| Given text |
--*--

The two-stage operation with the CHANGING_FSID flag makes sense for
btrfstune -u|U, where the fsid is changed on each and every tree block,
involving many commits. The CHANGING_FSID flag helps to identify the
transient incomplete operation.

However, for btrfstune -m|M, we don't need the CHANGING_FSID_V2 flag, and
a single commit would have been sufficient. The original git commit that
added it, 493dfc9d1fc4 ("btrfs-progs: btrfstune: Add support for changing
the metadata uuid"), provides no reasoning or did I miss something?
(So marking this patch as RFC).

This patch removes the two-stage commit for btrfstune -m|M and instead
performs it in a single commit.

With this change, the CHANGING_FSID_V2 flag is unused. Nevertheless, for
legacy purposes, we will still reset the CHANGING_FSID_V2 flag during the
btrfstune -m|M commit. Furthermore, the patchset titled:

	[PATCH 00/16] btrfs-progs: recover from failed metadata_uuid

will help recover from the split brain situation due to two stage
method in the older btrfstune.

Signed-off-by: Anand Jain <anand.jain@oracle.com>
---
 tune/change-metadata-uuid.c | 12 +-----------
 1 file changed, 1 insertion(+), 11 deletions(-)

Comments

Qu Wenruo Aug. 16, 2023, 2:17 a.m. UTC | #1
On 2023/8/15 20:53, Anand Jain wrote:
> The btrfstune -m|M operation changes the fsid and preserves the original
> fsid in the metadata_uuid.
>
> Changing the fsid happens in two commits in the function
> set_metadata_uuid()
> - Stage 1 commits the superblock with the CHANGING_FSID_V2 flag.

--*--

| Dataset section |
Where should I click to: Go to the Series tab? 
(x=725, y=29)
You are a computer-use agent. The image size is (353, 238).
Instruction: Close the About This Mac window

--*--

| Things to do |
a: Print the btrfstune patch text from "[PATCH 00/16] btrfs-progs: recover" to "the older btrfstune.".
b: Pick up the btrfstune patch text where it stops and keep writing it.
The data is separate material and is unrelated to the btrfstune patch text.

| Expected outputs |
a:
[PATCH 00/16] btrfs-progs: recover from failed metadata_uuid

will help recover from the split brain situation due to two stage
method in the older btrfstune.

b:
> - Stage 2 updates the fsid in fs_info->super_copy (local memory),
>    resets the CHANGING_FSID_V2 flag (local memory),
>    and then calls commit.
>
> The two-stage operation with the CHANGING_FSID flag makes sense for
> btrfstune -u|U, where the fsid is changed on each and every tree block,
> involving many commits. The CHANGING_FSID flag helps to identify the
> transient incomplete operation.
>
> However, for btrfstune -m|M, we don't need the CHANGING_FSID_V2 flag, and
> a single commit would have been sufficient. The original git commit that
> added it, 493dfc9d1fc4 ("btrfs-progs: btrfstune: Add support for changing
> the metadata uuid"), provides no reasoning or did I miss something?

To me, it looks very sane to do all the operations just in one transaction.

Furthermore unlike kernel, btrfs-progs has full control on whether to
commit the transaction (exclusively owns the fs, thus no one else can
modify/commit the fs), and all the operations are just modifying the
super block flags.

Thus merging the operations should be fine, and I'm a little surprised
why we didn't do it in the first place.

Thanks,
Qu
> (So marking this patch as RFC).
>
> This patch removes the two-stage commit for btrfstune -m|M and instead
> performs it in a single commit.
>
> With this change, the CHANGING_FSID_V2 flag is unused. Nevertheless, for
> legacy purposes, we will still reset the CHANGING_FSID_V2 flag during the
> btrfstune -m|M commit. Furthermore, the patchset titled:
>
> 	[PATCH 00/16] btrfs-progs: recover from failed metadata_uuid
>
> will help recover from the split brain situation due to two stage
> method in the older btrfstune.
>
> Signed-off-by: Anand Jain <anand.jain@oracle.com>
> ---
>   tune/change-metadata-uuid.c | 12 +-----------
>   1 file changed, 1 insertion(+), 11 deletions(-)
>
> diff --git a/tune/change-metadata-uuid.c b/tune/change-metadata-uuid.c
> index 371f34e679b4..ac8c2fd398c2 100644
> --- a/tune/change-metadata-uuid.c
> +++ b/tune/change-metadata-uuid.c
> @@ -33,7 +33,6 @@ int set_metadata_uuid(struct btrfs_root *root, const char *new_fsid_string)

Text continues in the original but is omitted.